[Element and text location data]
-- -- --
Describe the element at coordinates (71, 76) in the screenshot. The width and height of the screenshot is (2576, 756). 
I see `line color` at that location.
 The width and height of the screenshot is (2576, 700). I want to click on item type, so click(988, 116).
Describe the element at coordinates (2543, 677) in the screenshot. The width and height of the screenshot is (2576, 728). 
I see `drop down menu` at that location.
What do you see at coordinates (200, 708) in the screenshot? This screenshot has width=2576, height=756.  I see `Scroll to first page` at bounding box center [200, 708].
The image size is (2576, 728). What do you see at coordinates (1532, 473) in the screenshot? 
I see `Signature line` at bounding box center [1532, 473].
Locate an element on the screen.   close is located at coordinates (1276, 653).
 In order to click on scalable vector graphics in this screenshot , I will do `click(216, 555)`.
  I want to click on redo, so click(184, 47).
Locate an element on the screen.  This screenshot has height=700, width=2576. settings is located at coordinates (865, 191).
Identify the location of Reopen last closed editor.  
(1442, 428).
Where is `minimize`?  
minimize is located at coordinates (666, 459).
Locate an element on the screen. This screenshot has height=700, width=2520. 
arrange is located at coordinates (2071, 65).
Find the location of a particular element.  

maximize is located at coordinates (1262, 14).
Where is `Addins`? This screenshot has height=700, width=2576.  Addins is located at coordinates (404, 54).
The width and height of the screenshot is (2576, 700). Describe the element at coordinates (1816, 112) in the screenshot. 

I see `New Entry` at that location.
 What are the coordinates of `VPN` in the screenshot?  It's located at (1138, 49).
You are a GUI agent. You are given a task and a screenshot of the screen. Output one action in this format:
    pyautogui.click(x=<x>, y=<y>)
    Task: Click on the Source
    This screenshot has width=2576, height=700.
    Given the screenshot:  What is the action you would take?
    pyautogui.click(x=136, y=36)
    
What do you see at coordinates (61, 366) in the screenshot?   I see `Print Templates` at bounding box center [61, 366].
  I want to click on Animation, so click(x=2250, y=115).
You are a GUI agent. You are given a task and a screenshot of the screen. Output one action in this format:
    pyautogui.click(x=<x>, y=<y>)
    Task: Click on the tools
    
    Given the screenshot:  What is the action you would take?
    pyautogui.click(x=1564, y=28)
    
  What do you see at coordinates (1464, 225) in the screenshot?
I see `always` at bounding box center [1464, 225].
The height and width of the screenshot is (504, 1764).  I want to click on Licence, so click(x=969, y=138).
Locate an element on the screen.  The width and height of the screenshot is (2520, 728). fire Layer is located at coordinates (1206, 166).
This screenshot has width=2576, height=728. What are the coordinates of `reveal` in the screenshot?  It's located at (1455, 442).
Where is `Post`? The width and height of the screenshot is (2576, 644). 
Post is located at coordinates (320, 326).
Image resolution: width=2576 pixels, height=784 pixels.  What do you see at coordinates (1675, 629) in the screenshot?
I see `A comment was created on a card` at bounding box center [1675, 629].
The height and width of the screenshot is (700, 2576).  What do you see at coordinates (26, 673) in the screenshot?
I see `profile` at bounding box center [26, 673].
-- -- --
YOUR GOAL
Edit the rows above, changing each "Locate an element on the screen" to "Point to an element on the screen" and leaving everything else as it is.

FULL ANSWER
Describe the element at coordinates (71, 76) in the screenshot. The width and height of the screenshot is (2576, 756). 
I see `line color` at that location.
 The width and height of the screenshot is (2576, 700). I want to click on item type, so click(988, 116).
Describe the element at coordinates (2543, 677) in the screenshot. The width and height of the screenshot is (2576, 728). 
I see `drop down menu` at that location.
What do you see at coordinates (200, 708) in the screenshot? This screenshot has width=2576, height=756.  I see `Scroll to first page` at bounding box center [200, 708].
The image size is (2576, 728). What do you see at coordinates (1532, 473) in the screenshot? 
I see `Signature line` at bounding box center [1532, 473].
Point to an element on the screen.   close is located at coordinates (1276, 653).
 In order to click on scalable vector graphics in this screenshot , I will do `click(216, 555)`.
  I want to click on redo, so click(184, 47).
Point to an element on the screen.  This screenshot has height=700, width=2576. settings is located at coordinates (865, 191).
Identify the location of Reopen last closed editor.  
(1442, 428).
Where is `minimize`?  
minimize is located at coordinates (666, 459).
Point to an element on the screen. This screenshot has height=700, width=2520. 
arrange is located at coordinates (2071, 65).
Find the location of a particular element.  

maximize is located at coordinates (1262, 14).
Where is `Addins`? This screenshot has height=700, width=2576.  Addins is located at coordinates (404, 54).
The width and height of the screenshot is (2576, 700). Describe the element at coordinates (1816, 112) in the screenshot. 

I see `New Entry` at that location.
 What are the coordinates of `VPN` in the screenshot?  It's located at (1138, 49).
You are a GUI agent. You are given a task and a screenshot of the screen. Output one action in this format:
    pyautogui.click(x=<x>, y=<y>)
    Task: Click on the Source
    This screenshot has width=2576, height=700.
    Given the screenshot:  What is the action you would take?
    pyautogui.click(x=136, y=36)
    
What do you see at coordinates (61, 366) in the screenshot?   I see `Print Templates` at bounding box center [61, 366].
  I want to click on Animation, so click(x=2250, y=115).
You are a GUI agent. You are given a task and a screenshot of the screen. Output one action in this format:
    pyautogui.click(x=<x>, y=<y>)
    Task: Click on the tools
    
    Given the screenshot:  What is the action you would take?
    pyautogui.click(x=1564, y=28)
    
  What do you see at coordinates (1464, 225) in the screenshot?
I see `always` at bounding box center [1464, 225].
The height and width of the screenshot is (504, 1764).  I want to click on Licence, so click(x=969, y=138).
Point to an element on the screen.  The width and height of the screenshot is (2520, 728). fire Layer is located at coordinates (1206, 166).
This screenshot has width=2576, height=728. What are the coordinates of `reveal` in the screenshot?  It's located at (1455, 442).
Where is `Post`? The width and height of the screenshot is (2576, 644). 
Post is located at coordinates (320, 326).
Image resolution: width=2576 pixels, height=784 pixels.  What do you see at coordinates (1675, 629) in the screenshot?
I see `A comment was created on a card` at bounding box center [1675, 629].
The height and width of the screenshot is (700, 2576).  What do you see at coordinates (26, 673) in the screenshot?
I see `profile` at bounding box center [26, 673].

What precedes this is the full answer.